# Buck Sept 13, 1994- July 8,2007



## AquaClaraCanines (Mar 5, 2006)

:heartbeat

Love to your family and sweet Buck


----------



## mylissyk (Feb 25, 2007)

I never knew you Buck, but I love you just the same. Godspeed good boy.


----------



## Tessa's Mom (Jun 28, 2007)

Godspeed Buck... you know how loved and missed you are...


----------



## daddysgirl (Feb 27, 2007)

mylissyk said:


> I never knew you Buck, but I love you just the same. Godspeed good boy.


ditto, we will all see you at the bridge and shower you with kisses. take care of my sweet Kyle and Alex, play hard and know that you will never be forgotten, Denise


----------



## BeauShel (May 20, 2007)

I didnt know you Buck but you are loved and one day you will be with your family again one day.
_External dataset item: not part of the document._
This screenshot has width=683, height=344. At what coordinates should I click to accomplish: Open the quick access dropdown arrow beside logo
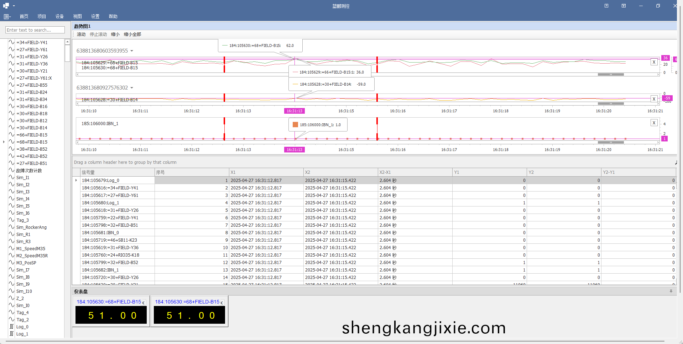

I hope you are at peace and are have fun playing with all the of our goldens and pups at the bridge. REST IN PEACE SWEET BOY!!!!


----------



## kerribear's golden kids (May 17, 2007)

God Speed Sweet Lovable Big Guy! 
I know someday you will see your family again and you will lavish them with SO MUCH Doggie LOVE.

Rest assure...You are missed by So many who never knew you personally!

Play hard and run free...Bask in warmth, drink and eat to your hearts desires...Keep all who are chilled warm with your big furry body and love them UNCONDITONALLY!!!


----------



## mybuddy (Mar 2, 2007)

Hi Buck

We have already met...remember me? I was the one praying for you...except I called you Buck-a-roo so you wouldnt get me confused with the other million or so people praying for you.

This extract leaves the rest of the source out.